The sponge is a Rayleigh friction with coefficient given by sponge_coeff * (1 - p / sponge_pbottom) ** 2. sponge_coeff is the inverse timescale derived from sponge_tau_days.

3.4 Held-Suarez Forcing


option		default
`t_zero`	Surface temperature at equator	315
`t_strat`	Stratospheric temperature	200
`delh`	Equator to pole temperature difference	60
`delv`	Delta Theta per scale height	10
`eps`	Hemispheric assymetry	0
`sigma_b`	Boundary layer sigma	0.7
`ka`	Newtonian damping in free atmos	-40
`ks`	Newtonian damping in boundary layer	-4
`kf`	Rayleigh damping in boundary layer	-1
`do_conserve_energy`	Converves energy dissipated via	.true.
	Rayleigh damping (and other momentum
	forcings) by heating.

The damping rates k are given in units of days if negative. Not sure about units if positive, but probably days^-1. Temperatures are all in Kelvin.

do_conserve_energy does not really affect the solution to the local_forcing-type problems. Both have been tested with minimal differences (<5% difference).
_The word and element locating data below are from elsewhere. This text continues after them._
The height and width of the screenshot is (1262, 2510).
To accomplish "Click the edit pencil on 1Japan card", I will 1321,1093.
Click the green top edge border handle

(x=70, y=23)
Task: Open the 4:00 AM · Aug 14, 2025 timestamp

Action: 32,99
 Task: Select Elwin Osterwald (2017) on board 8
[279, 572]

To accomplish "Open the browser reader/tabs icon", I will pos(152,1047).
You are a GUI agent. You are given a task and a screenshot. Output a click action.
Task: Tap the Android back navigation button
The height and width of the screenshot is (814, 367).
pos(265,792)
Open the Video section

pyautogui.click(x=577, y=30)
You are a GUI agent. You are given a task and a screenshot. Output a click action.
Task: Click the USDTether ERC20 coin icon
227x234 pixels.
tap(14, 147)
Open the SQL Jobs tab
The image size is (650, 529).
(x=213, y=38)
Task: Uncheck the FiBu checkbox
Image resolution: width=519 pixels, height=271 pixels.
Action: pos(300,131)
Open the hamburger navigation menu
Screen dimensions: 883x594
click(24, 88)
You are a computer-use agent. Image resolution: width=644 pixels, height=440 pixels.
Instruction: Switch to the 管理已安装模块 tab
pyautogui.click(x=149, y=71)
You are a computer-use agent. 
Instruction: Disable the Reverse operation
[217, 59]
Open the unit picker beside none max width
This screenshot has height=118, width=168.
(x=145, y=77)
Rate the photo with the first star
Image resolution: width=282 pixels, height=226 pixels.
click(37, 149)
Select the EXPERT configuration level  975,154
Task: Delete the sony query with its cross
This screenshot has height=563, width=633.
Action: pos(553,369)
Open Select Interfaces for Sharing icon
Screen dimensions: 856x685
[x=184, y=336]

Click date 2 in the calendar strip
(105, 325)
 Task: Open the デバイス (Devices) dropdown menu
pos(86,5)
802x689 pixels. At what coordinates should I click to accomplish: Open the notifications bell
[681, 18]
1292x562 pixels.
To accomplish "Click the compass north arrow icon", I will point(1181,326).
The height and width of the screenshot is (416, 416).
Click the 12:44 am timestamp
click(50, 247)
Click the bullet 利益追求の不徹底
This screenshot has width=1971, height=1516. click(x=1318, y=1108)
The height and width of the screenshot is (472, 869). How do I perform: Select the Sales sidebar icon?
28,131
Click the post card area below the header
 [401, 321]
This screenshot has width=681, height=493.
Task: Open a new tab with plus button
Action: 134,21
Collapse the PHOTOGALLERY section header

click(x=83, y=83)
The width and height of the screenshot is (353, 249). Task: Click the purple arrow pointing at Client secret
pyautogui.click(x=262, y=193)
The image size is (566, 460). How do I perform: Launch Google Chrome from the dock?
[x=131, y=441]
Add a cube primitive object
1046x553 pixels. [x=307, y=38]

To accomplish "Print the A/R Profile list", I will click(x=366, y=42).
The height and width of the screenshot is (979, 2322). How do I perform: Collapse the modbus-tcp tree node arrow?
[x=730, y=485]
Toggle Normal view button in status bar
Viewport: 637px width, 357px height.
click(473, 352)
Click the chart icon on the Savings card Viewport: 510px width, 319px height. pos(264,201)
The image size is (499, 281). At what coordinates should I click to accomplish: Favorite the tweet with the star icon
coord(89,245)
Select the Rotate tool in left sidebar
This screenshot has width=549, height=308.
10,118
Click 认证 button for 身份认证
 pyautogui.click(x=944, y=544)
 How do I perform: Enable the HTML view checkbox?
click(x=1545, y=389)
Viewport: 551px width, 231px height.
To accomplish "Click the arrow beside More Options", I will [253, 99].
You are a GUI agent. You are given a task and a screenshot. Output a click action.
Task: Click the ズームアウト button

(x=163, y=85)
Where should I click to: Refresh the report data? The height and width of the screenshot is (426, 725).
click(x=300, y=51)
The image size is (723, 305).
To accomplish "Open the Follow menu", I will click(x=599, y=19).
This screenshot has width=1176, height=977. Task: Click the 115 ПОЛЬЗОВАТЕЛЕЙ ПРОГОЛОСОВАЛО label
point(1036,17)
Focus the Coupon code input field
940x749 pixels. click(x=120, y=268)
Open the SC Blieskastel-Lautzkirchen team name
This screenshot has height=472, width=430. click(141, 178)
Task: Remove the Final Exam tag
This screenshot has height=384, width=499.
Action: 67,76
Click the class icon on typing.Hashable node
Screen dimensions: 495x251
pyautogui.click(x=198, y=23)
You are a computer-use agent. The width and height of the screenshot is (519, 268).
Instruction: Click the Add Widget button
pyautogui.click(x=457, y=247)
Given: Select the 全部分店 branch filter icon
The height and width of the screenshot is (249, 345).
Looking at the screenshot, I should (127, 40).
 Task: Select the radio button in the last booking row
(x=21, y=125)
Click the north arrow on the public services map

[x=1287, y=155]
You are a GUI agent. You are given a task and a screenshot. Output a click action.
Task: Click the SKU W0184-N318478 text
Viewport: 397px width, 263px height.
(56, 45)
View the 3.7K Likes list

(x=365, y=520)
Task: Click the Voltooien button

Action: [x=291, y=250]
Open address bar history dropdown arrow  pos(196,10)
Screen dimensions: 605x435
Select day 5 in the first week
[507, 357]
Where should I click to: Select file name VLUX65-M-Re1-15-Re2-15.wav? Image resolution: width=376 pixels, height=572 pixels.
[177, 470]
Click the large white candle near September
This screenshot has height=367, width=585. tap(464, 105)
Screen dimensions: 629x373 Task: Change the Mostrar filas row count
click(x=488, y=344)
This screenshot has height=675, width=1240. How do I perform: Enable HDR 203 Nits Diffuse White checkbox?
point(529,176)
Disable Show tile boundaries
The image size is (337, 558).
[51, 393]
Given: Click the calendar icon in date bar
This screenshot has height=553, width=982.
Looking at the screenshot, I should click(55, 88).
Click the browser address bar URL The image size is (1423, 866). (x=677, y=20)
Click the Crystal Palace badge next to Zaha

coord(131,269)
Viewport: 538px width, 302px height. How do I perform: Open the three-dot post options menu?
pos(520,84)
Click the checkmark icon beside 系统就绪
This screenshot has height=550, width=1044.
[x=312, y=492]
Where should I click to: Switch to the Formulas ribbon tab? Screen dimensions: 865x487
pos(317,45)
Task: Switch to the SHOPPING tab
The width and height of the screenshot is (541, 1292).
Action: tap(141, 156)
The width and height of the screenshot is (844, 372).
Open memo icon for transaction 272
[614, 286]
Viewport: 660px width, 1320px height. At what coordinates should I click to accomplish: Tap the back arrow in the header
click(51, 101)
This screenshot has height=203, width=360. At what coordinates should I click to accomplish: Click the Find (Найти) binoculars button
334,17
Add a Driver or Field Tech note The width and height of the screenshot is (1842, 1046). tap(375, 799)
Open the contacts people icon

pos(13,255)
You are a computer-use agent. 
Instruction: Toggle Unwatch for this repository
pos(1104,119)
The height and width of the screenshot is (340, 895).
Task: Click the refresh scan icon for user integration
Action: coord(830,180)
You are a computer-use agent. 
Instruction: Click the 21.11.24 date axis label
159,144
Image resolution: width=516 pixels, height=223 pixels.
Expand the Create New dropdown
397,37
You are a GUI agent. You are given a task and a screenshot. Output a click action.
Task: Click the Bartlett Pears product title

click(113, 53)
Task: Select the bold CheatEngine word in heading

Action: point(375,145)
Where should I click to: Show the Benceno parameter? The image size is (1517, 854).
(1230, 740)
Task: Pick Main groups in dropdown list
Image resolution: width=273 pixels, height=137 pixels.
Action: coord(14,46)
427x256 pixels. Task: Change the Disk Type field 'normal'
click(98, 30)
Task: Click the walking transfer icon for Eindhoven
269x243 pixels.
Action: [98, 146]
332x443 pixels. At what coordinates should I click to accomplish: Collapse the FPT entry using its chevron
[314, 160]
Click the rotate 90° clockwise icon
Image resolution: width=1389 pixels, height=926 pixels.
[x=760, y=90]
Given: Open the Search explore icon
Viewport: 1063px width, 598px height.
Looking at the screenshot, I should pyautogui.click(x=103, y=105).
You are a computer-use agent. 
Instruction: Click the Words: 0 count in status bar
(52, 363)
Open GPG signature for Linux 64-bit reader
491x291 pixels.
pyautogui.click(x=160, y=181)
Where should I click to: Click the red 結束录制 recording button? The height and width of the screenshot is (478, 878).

3.5 Local Momentum Forcing

This is my custom code documentation. I have added this behaviour to hs_forcing_zonalacc.F90, which replaces hs_forcing.F90 (using a symbolic link). The namelist parameters go into the hs_forcing namelist. All options are prefixed with local_forcing and are given here:


`local_forcing*`	meaning	units	default
`_option`	Defines the forcing mode		''
`_xwidth`	Longitudinal half-width	degrees	10
`_ywidth`	Latitudinal half-width	degrees	10
`_ycenter`	Central latitude	degrees	0
`_zwidth`	Half-width in height	scale height	0.5
`_zcenter`	Central height.	scale height	2.2
`_amp`	Amplitude of forcing.	m/s/day	1
`_start`	Start time of forcing.	days	-1
`_end`	End time of forcing.	days	-1

local_forcing_start and local_forcing_end allow control of when the forcing is turned on and off. A value of -1 (the default) removes that time constraint. For example, switching on from 100 days would give local_forcing_start = 100 and local_forcing_end = -1.

local_forcing_option is a string and can have several values:


`local_forcing_option`	meaning
''	No forcing. The `local_forcing` code is not run.
'Cos2Dipole'	A two-signed forcing in the vertical.
	For positive amplitude, negative forcing is
	on the top and positive forcing is on the
	bottom. The forcing has the form
	cos(x)² cos(y)² sin(z)
'CosDipole'	Vertical structure as above, but with
	cos(x) cos(y) horizontal structure.
'Cos2Single'	Single signed forcing (cos(z) vertical)
'CosSingle'	– ditto –
'CosDipoleZM'	Zonal mean CosDipole – Zonal mean caveats
'Cos2DipoleZM'	Zonal mean Cos2Dipole – Zonal mean caveats

3.5.1 Zonal mean caveats

local_forcing_amp in the *ZM cases is the peak zonal mean forcing but in the other cases, it is the peak local amplitude. Here's a calculator that works out the equivalent local amplitude equivalent to the zonal mean case (i.e. with same zonal mean), and to get the 10S-10N equivalent amplitude,

from numpy import *
Lx = 30 # degrees
Ly = 10 # degrees
A = 0.3 # zonal mean amplitude

x = linspace(-180, 180, 5000)
y = linspace(-10, 10, 100)

f = cos(0.5 * pi * x / Lx) * cos(0.5 * pi * y[:,None] / Ly) \
    * ((abs(x) < Lx) & (abs(y[:,None]) < Ly))
f *= A / f.mean(axis=-1).max()
print 'zonal mean amplitude, A     ', f.mean(axis=-1).max()
print '10N-10S zonal mean amplitude', f.mean()
print 'local amplitude             ', f.max()
print '10N-10S local amplitude     ', f.mean(axis=0).max()
print 'Theoretical local amplitude ', A * pi * 360 / (4. * Lx)

3.6 Local Heating

The base version of hs_forcing.F90 includes Isidoro's local heating. In my version, I've removed this and replaced it my a local heating routine that mirrors the local forcing routine. All namelist variables do the same thing here as they do for local forcing and have the same defaults, but are named local_heating_xxxx in place of local_forcing_xxxx.

The only difference is that local_heating_amp is in units of K/day.

See above for all local_forcing settings.